Il grande badminton a Ostia per il 13° Italian International

Iscritte 37 nazioni rappresentati da 294 atleti, presenti alcune tra le stelle europee di questo sport e sei italiani

Torna il grande badminton per la XIII edizione degli Italian International che si svolgeranno al PalaFijkam di Ostia dal 10 al 13 dicembre. Ad essere rappresentate saranno 37 nazioni con 294 atleti che renderanno la competizione come uno dei tornei più prestigiosi al mondo. Merito anche delle sinergie messe in campo da tutti i principali protagonisti del mondo dello sport, Federazioni Sportive, Corpi Militari, Università e Scuole. «La nostra Federazione rende le cose difficili molto semplici - ha spiegato il presidente della F.I.Ba. Alberto Miglietta - non bisogna sempre fare grandi cose ma quello che serve allo sport. Abbiamo una capacità, grazie al nostro volano e al modo di fare innamorare le persone. Cosa ci aspettiamo da questo torneo?
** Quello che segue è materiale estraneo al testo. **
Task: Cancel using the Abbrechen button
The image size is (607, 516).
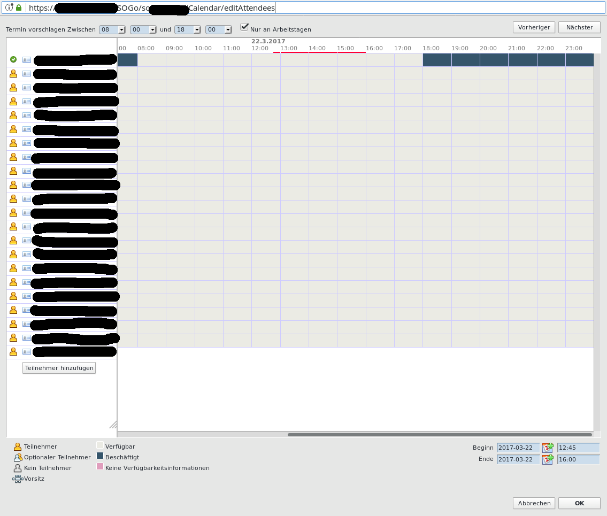Action: pyautogui.click(x=534, y=503)
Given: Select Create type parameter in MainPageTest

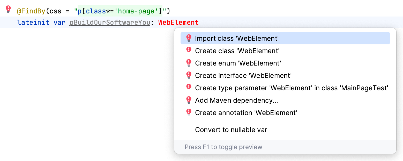Looking at the screenshot, I should pos(292,88).
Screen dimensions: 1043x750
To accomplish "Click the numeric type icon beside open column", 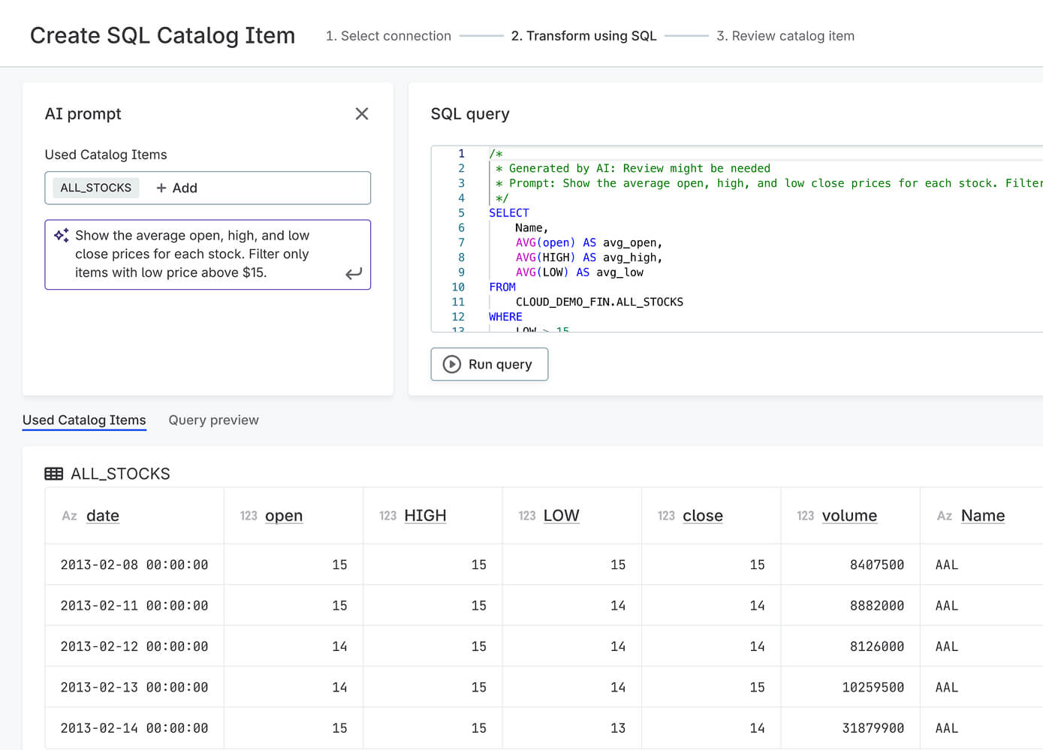I will click(249, 516).
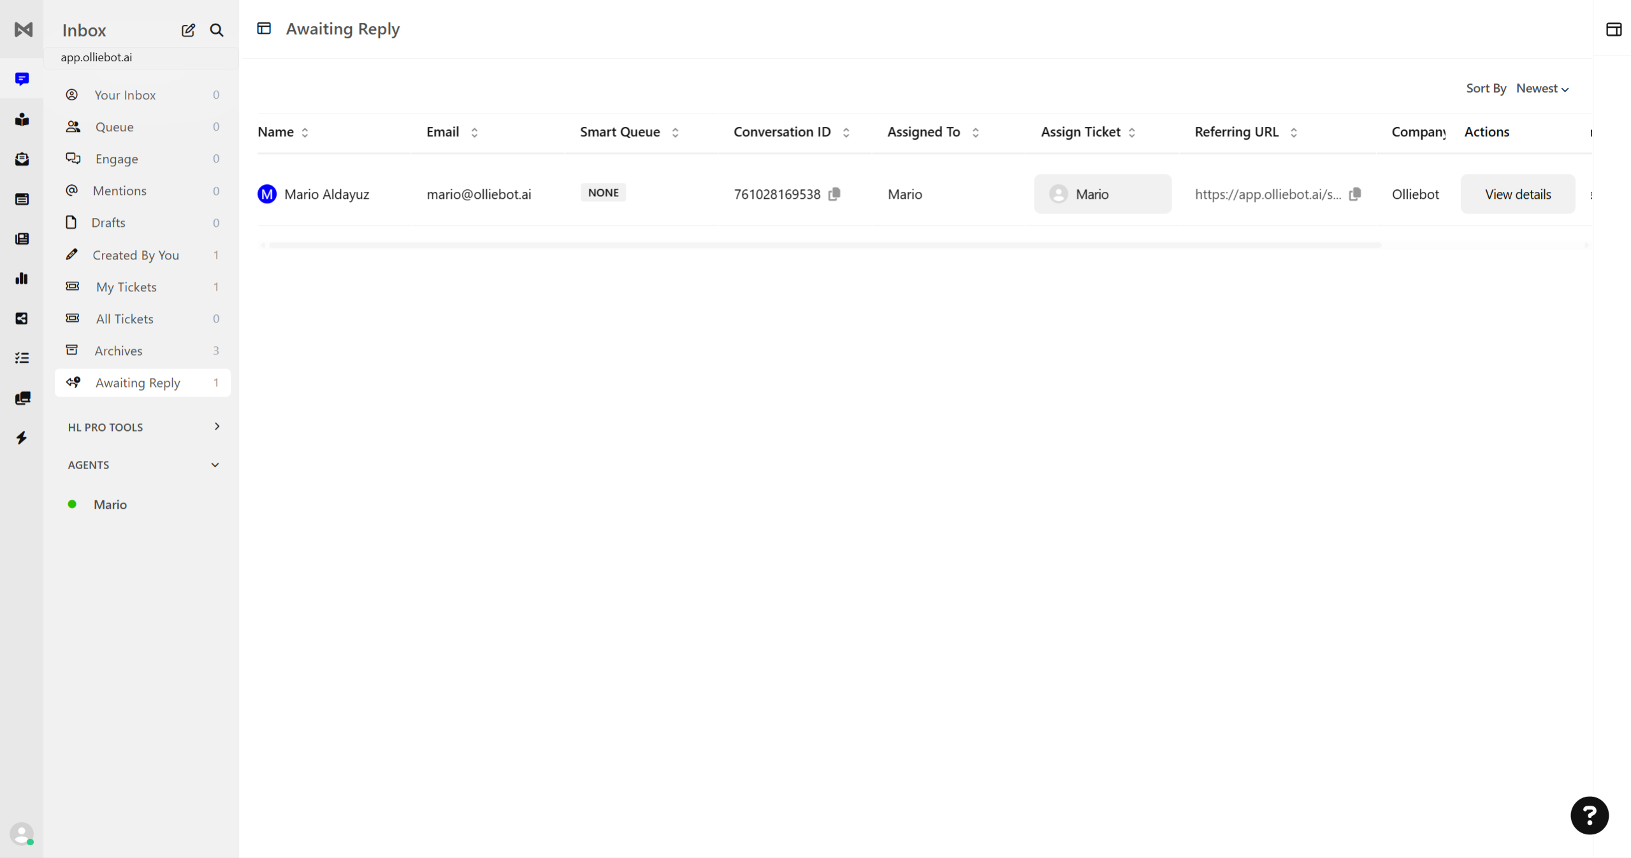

Il nostro obiettivo principale è battere sempre noi stessi, il nostro grande avversario dobbiamo essere noi stessi e prima o poi riusciremo a battere coloro che non pensavamo di non riuscire a battere mai». «Questo torneo - ha detto il numero uno del Coni Giovanni Malagò - è fondamentale per conquistare punteggi per il ranking per andare a Rio 2016, per questo è fondamentale che l'Italia, anche nel contesto congiunturale che stiamo vivendo in questo periodo, debba avere la forza di ospitare manifestazioni che possano mettere i nostri atleti in condizione di giocare anche in casa. Mi rendo conto che ciò impegna le Federazioni ma sono soldi ben investiti».
Alla presentazione dell'evento anche i campioni azzurri, Giovanni Greco e Rosario Maddaloni, freschi di medaglie in tornei internazionali disputati in Sudamerica, e il loro nuovo tecnico, Arturo Ruiz. «Il livello è buono - ha spiegato il dt spagnolo - il problema è che l'International è uno dei più duri tornei in Europa. Continueremo con la preparazione vero le Olimpiadi di Rio 2016, sperando che l'allenamento possa accrescere il nostro livello già dal prossimo anno».
La nuova guida tecnica piace ai giocatori. «Arturo lo conoscevamo, è un grande allenatore - spiega Maddaloni -, dedichiamo il 100% a ogni partita e allenamento, dimostrando che vogliamo crescere ancora di più e che vogliamo competere e qualificarci anche noi per Rio». Preferisce tenere i piedi per terra anche Greco: «Il livello di questo torneo è alto, ma io preferisco pensare partita dopo partita, man mano che si va avanti vediamo come può andare. L'importante è sempre dare il massimo". Oltre a Maddaloni e Greco, a rappresentare la squadra azzurra al torneo ci saranno anche Marco Mondavio, Pirmin Klotzner, Claudia Gruber e Karin Maran.
Non ci sarà invece Agnese Allegrini, reduce dal quarto posto alle Universiadi di Mersin nonostante l'infortunio al piede destro. D'accordo con la Federazione, l'azzurra si sta concentrando ora negli studi universitari, ma il presidente Miglietta ha assicurato: «Niente paura, tornerà a giocare dal 2014 e non avrà problemi a rimettersi in carreggiata e conquistare punti per il ranking verso Rio». Tra gli atleti di spicco che parteciperanno alla manifestazione, Pablo Abian (85° nel ranking), il finlandese Ville Lang (37°) e la nuova stella nascente del badminton spagnolo, Carolina Marin.